Here are some explanations of the conversation that I actually had with Randall, and the understanding that he surely had, but didn't present in writing. The main problem with the article is that it presents only the fact of sexual arousal and temptation, and says nothing about the degree. I carefully explained to Randall that almost all men in our culture live at a hyper-stimulated level of sexual arousal, fed by pornography, their own fantasy, advertising, women's fashion choices, etc. Almost everyone knows that men are "horny," but what they don't realize is that it's not a natural state. When you stop pouring gasoline on the fire, as it were, it goes down to a manageable level. Living a chaste lifestyle means not drooling over every attractive woman you see, fantasizing whenever something crosses your mind, and watching pornography. The sexual input is minimal, and so it is easy to live with it from day to day, so that you're not pulled around by your nose. It's an incredibly liberating and hopeful message for men, because they feel like they have no possibility of controlling their sexuality, when in reality it's entirely possible.

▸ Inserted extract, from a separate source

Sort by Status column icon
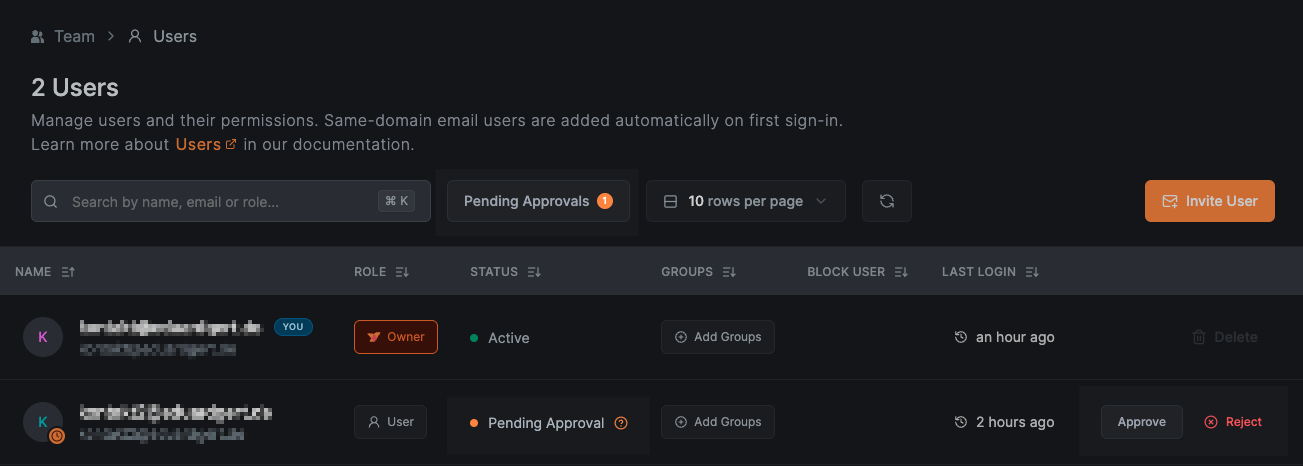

About the way that he manipulated the quotations from me: describing my lust as an "untamed beast" was a comment on the nature of lust itself, not the strength of my own. It's untamed precisely because it is lust, and if given free rein it considers nothing but its own gratification. It seeks to use another person to gain personal pleasure, which is why you have to take away constant fuel for it if you want to love and respect women for who they are, and not just how they turn you on. Also, the ways in which things like a touch, a glance, or a random thought can bring arousal is simply an observation about manners in which it can happen. The actual occurence of such stimulation goes down at the same rate as the willful input of lustful stimulation, and while such things (like a thought) may occur regularly, they rarely bring any arousal at all if you learn to let go of them and ignore them—like a fly buzzing around. Basically, it's not a huge deal! I'm frustrated that Randall didn't make any of this clear, because I said all of this to him, and more. It would have been easy for him to pain a picture of me as someone who had fought a battle and emerged free, happy, and comfortable with his sexuality, but instead he makes me seem like a repressed weirdo. All this does is perpetuate the myth that men have no choice except to be horny, and if you act like I do then you'll go crazy and salivate at every little thing that crosses your path. Our culture so badly needs role models of the opposite lifestyle.

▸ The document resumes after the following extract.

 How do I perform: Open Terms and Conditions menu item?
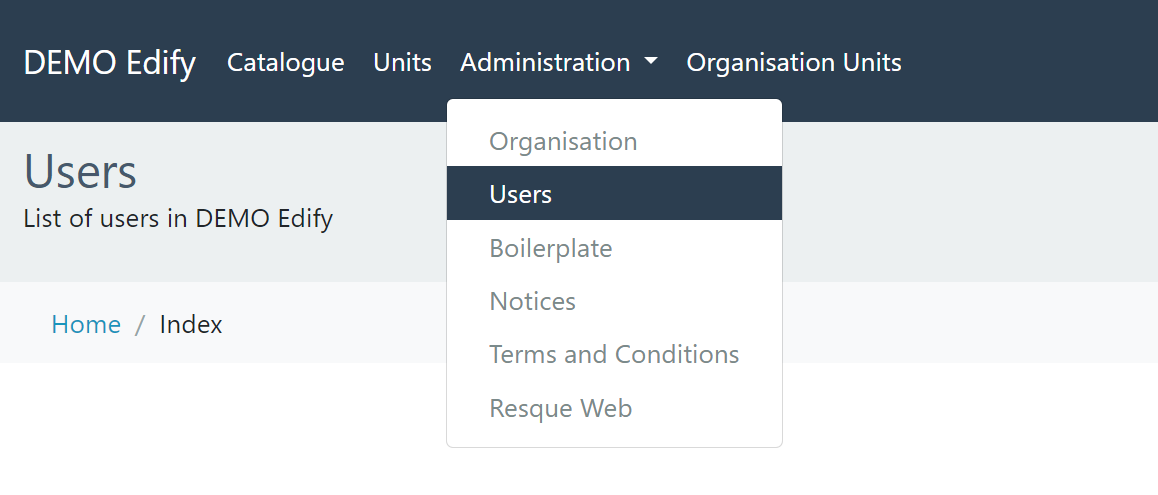point(614,354)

Oh, and on another note—Janie was laughing when she was asked about being attracted to me! Lol, we both found it a funny question, but he totally changed it in the article. And we weren't supposed to smile in the photos either—somebody commented on that, lol. They said that Janie and I should smile more and lighten up!

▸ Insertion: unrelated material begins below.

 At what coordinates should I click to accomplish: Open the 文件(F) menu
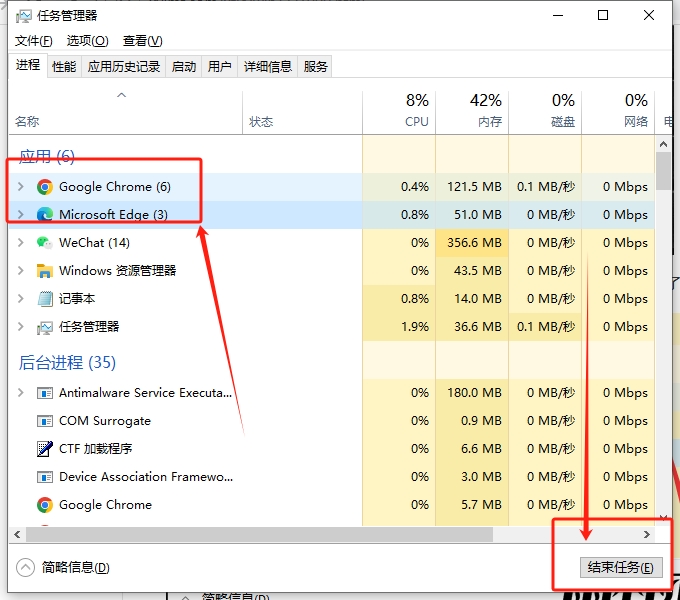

Everything above is what I wrote, so if you could write up something to append to your blog, I would be very grateful.

Peace,

Leo
Incidentally, I also met up with Lena "Whore Whore Slut" Chen, who appears to be in a monogamous relationship with an amusingly pretentious German graduate student. She felt the virgins were portrayed as being overly mirthless, and also wanted to state for the record that she was not wearing stilettos during her interview with the Times, because it was raining.